* **TASK TO CARRY OUT**: The result should be the lines from the one holding "The image size is (787, 456)." to the end of the records below, repeated exactly. No pictures.

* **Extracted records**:
======

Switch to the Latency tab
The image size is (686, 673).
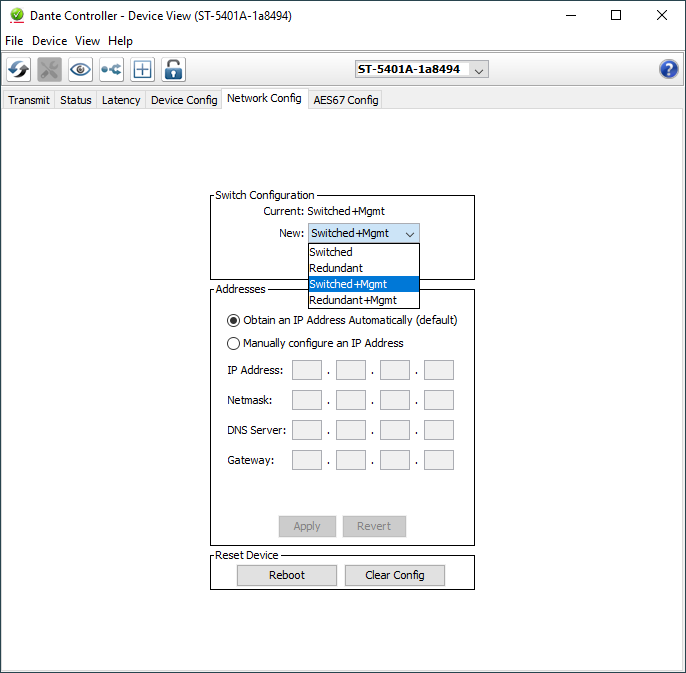[121, 100]
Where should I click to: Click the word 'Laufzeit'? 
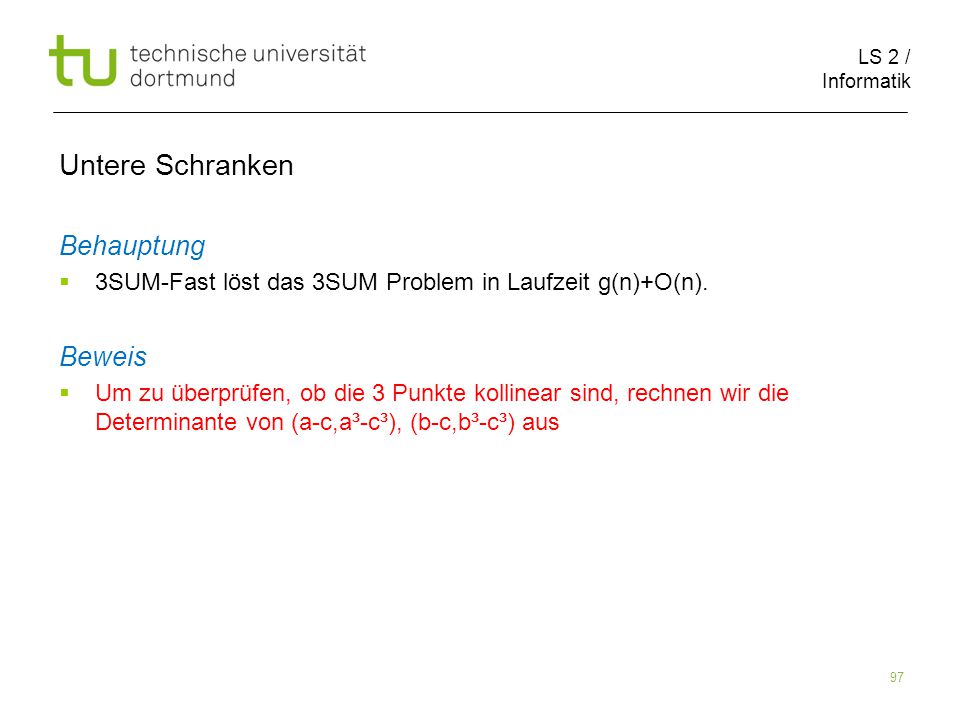(549, 282)
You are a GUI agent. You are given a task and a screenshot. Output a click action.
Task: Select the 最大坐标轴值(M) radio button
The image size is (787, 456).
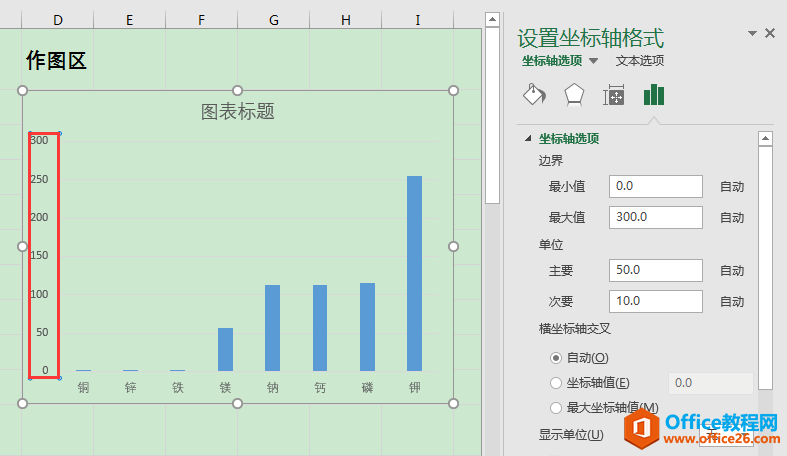(x=556, y=407)
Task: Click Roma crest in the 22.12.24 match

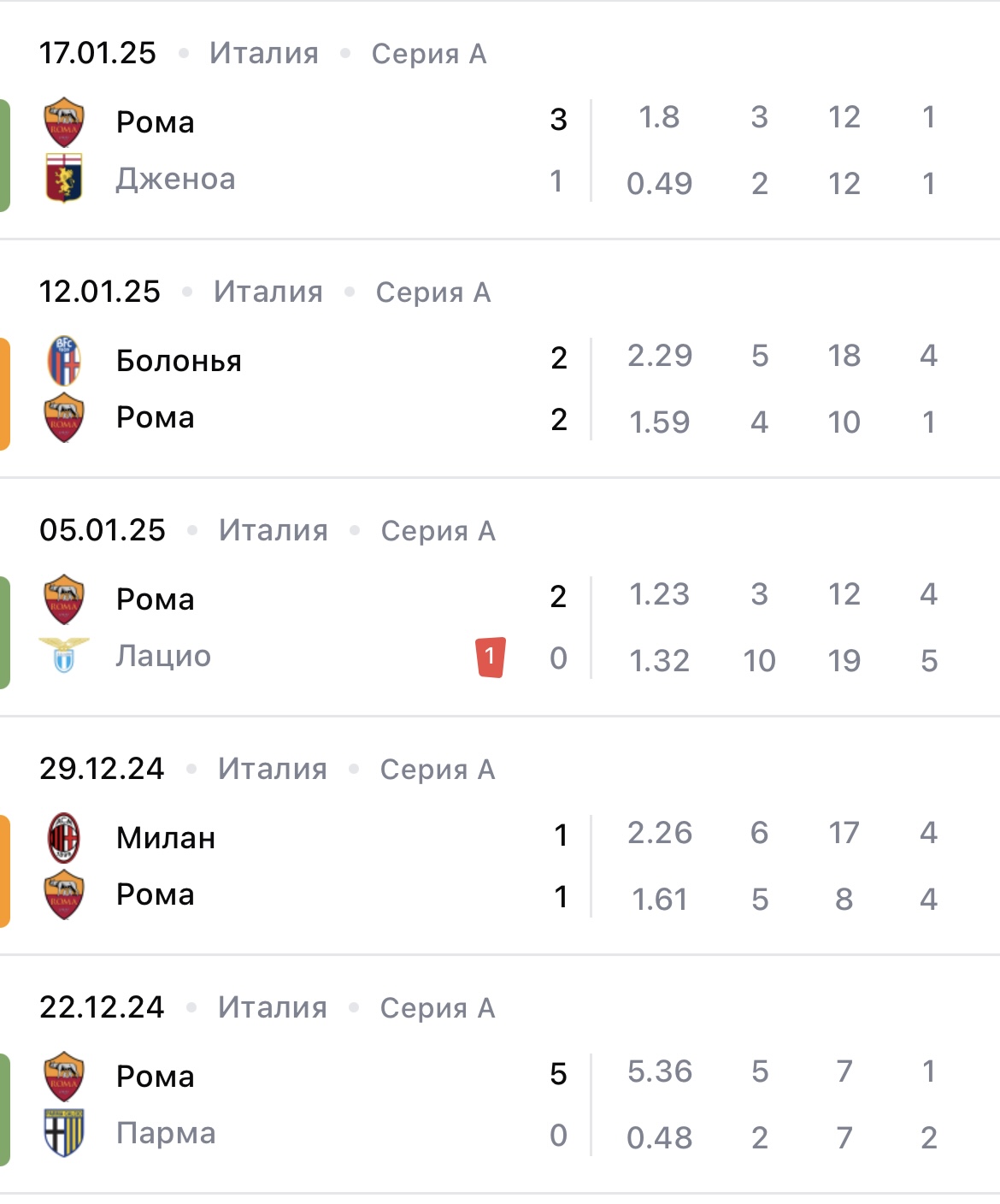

======

* **PROBLEM SOLUTION**:
The image size is (787, 456).
(x=556, y=407)
Task: Click Roma crest in the 22.12.24 match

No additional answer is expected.